February 10, 2005

Via Facsimile (415) 395-8095 and U.S. Mail

Tracy Edmonson, Esq.
Latham & Watkins
505 Montgomery Street, Suite 1900
San Francisco, CA 94111-2562

Re:	Amgen Inc.
	Schedule TO filed January 31, 2005
	File No. 5-34640

Dear Ms. Edmonson:

We have reviewed the above-referenced filing and have the
folowing comments.

2. Information Concerning the Securities

1. We note your statement in Section 2.1 that "you will not extend
the period Holders have to accept the Put Options unless required
to do so by the Federal Securities laws."  Revise to provide a
discussion relating to your obligation to extend the offer in the
event there is a material change in the information set forth in
the offering materials.  For example, disclose that you are generally
required to extend the offering period for any material change,
including the waiver of a material condition, so at least five
business days remain in the offer after the change.

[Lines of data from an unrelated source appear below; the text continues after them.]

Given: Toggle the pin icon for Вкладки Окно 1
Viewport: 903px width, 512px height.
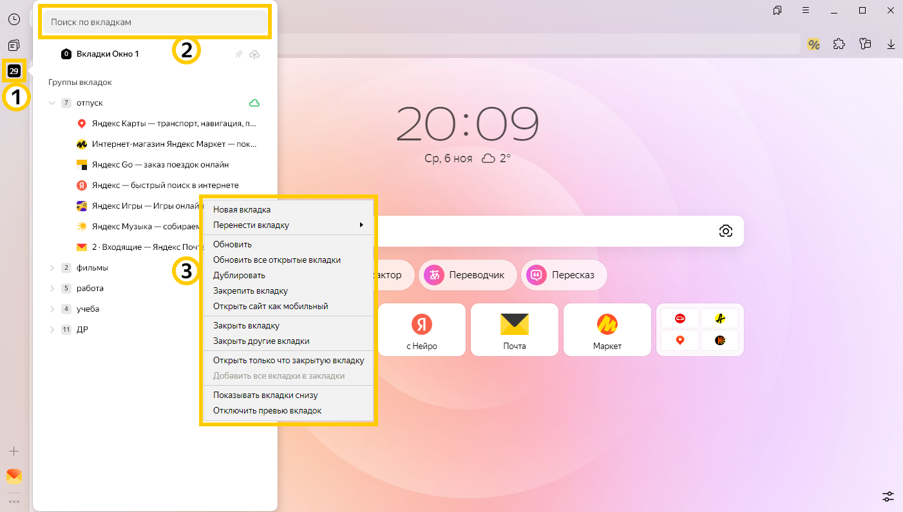Looking at the screenshot, I should (238, 54).
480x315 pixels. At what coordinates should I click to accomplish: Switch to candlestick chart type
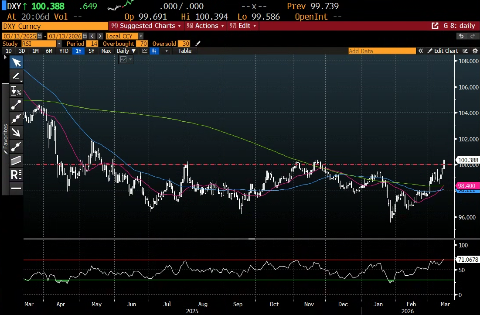point(154,51)
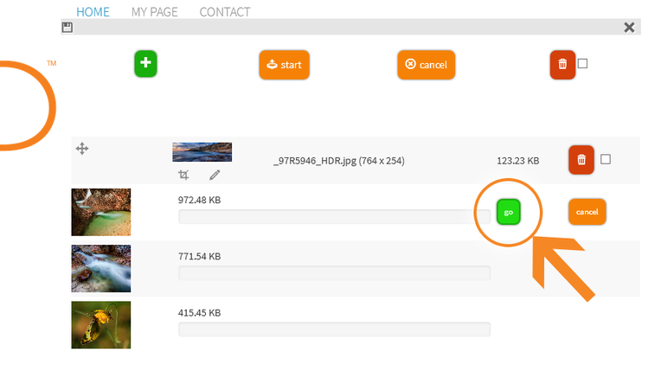Click the green plus add files button

(x=145, y=64)
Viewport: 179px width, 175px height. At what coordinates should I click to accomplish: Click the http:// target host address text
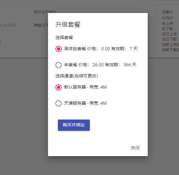41,25
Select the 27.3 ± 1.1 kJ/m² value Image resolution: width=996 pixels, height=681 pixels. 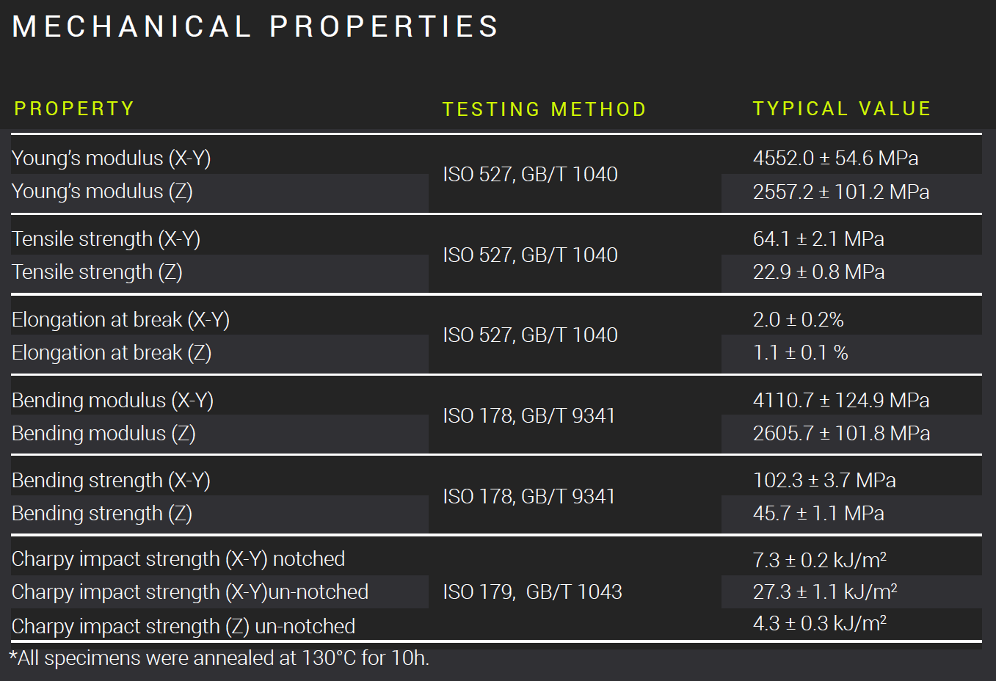(x=825, y=592)
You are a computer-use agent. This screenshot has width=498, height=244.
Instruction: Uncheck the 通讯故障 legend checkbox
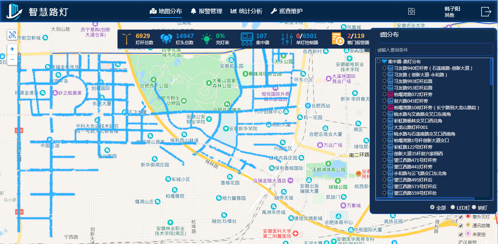[x=461, y=225]
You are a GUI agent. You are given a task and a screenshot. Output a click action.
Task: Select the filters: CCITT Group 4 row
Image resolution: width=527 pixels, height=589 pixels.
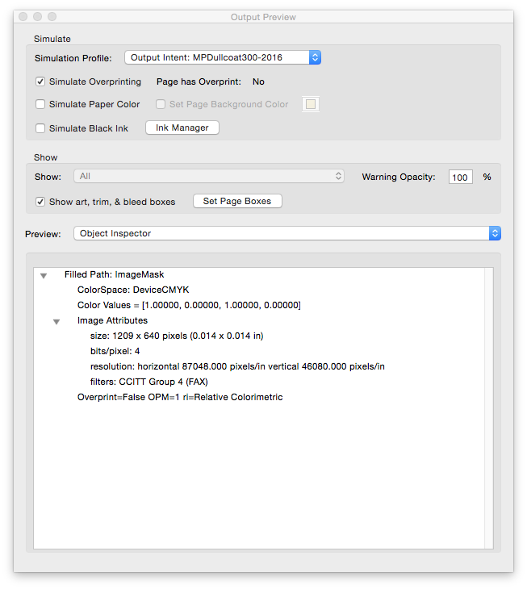coord(149,382)

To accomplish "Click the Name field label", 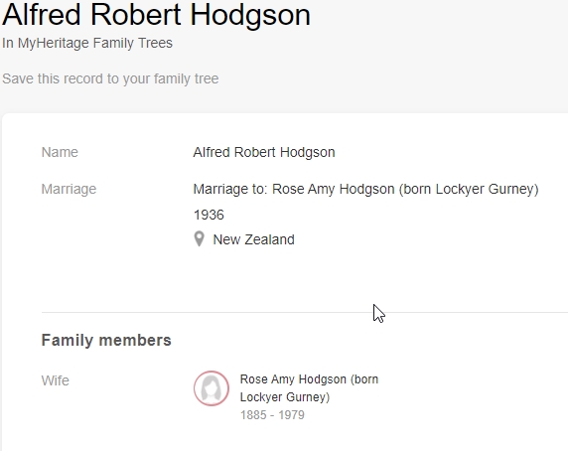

2. We note your discussions in sections 2.5 and 2.6 relating to
th Company`s redemption of the LYONs at the option of the security
holder.  Advise us what consideration, if any, has been given to
the applicability of the tender offer rules with respect to the
redemption described in these sections.

3. Revise the discussion under section 2.7 to disclose the
aggregate amount of indebtedness of the Company to which the LYONs are
subordinated and indicate the amount of additional senior debt
that the Company can incur in the future.  Similarly revise to discuss
the Guarantor`s indebtedness.

3.2. Agreement to be Bound by the Terms of the Put Option

4. Please expand the first bullet point to detail the terms and
conditions to which you refer.

5. Subpart (ii) of the fourth bullet point appears to be an
inappropriate limitation on legal remedies available to security
holders.  Please revise or advise.

6. In the seventh bullet point you state that securities will be
purchased "subject to the terms and conditions of the Indenture,
the Securities, the Company Notice, and related notice materials, as
amended and supplemented from time to time."  On page 2, however,
you state that the purchase of "validly surrendered Securities is not
subject to any condition other than such purchase being lawful."
Please expand your disclosure to provide a complete discussion of
al conditions to the offer, including those imposed by the indenture
and other materials.  Make clear that all conditions to the purchase
pursuant to the Put Option must be satisfied or waived before the
expiration of the offer.

4.1. Right of Withdrawal

7. Your disclosure states that security holders must comply with
the withdrawal procedures of the DTC.  Please provide a complete
discussion of the DTC`s withdrawal procedures.  See Item
1004(a)(1)(vii) of Regulation MA.  In addition, please disclose
that any puts you have not accepted for exchange by the fortieth
business day after commencement may be withdrawn.  See Rule 13e-
4(f)(2)(ii).

Material United States Tax Considerations

8. Please eliminate the statements indicating that the discussion
covers "certain" tax consequences.  Your discussion should discuss
all material tax consequences.

Additional Information

9. In the third bullet point, you attempt to incorporate by
reference any future documents filed from the date of this offer until it is
completed.   Schedule TO, however, does not permit such "forward"
incorporation by reference.  If the information provided to
security holders in the offering document materially changes, you are under
an obligation to amend the Schedule TO to update it and to
disseminate the new information to security holders in a manner reasonably
calculated to inform them about the change.  Please revise the
disclosure accordingly.

Exhibits

10. We are unable to locate the letter of transmittal required by
Item 1016(a)(1) of Regulation M-A.  Please advise.

Closing Comments

      As appropriate, please amend your documents in response to
these comments.  You may wish to provide us with marked copies of
the amendment, if required, to expedite our review.  Please furnish a
cover letter with your amendment that keys your responses to our
comments and provides any requested supplemental information.
Detailed cover letters greatly facilitate our review.  Please file
your cover letter on EDGAR.  Please understand that we may have
additional comments after reviewing your amendment and responses
to our comments.

	In connection with responding to our comments, please
provide, in writing, a statement from all Amgen acknowledging that:

* It is responsible for the adequacy and accuracy of the
disclosure
in the filings;
* staff comments or changes to disclosure in response to staff
comments in the filings reviewed by the staff do not foreclose the
Commission from taking any action with respect to the filing; and
* it may not assert staff comments as a defense in any proceeding
initiated by the Commission or any person under the federal
securities laws of the United States.

      In addition, please be advised that the Division of
Enforcement has access to all information you provide to the staff
of the Division of Corporation Finance in our review of your filing or
in response to our comments on your filing.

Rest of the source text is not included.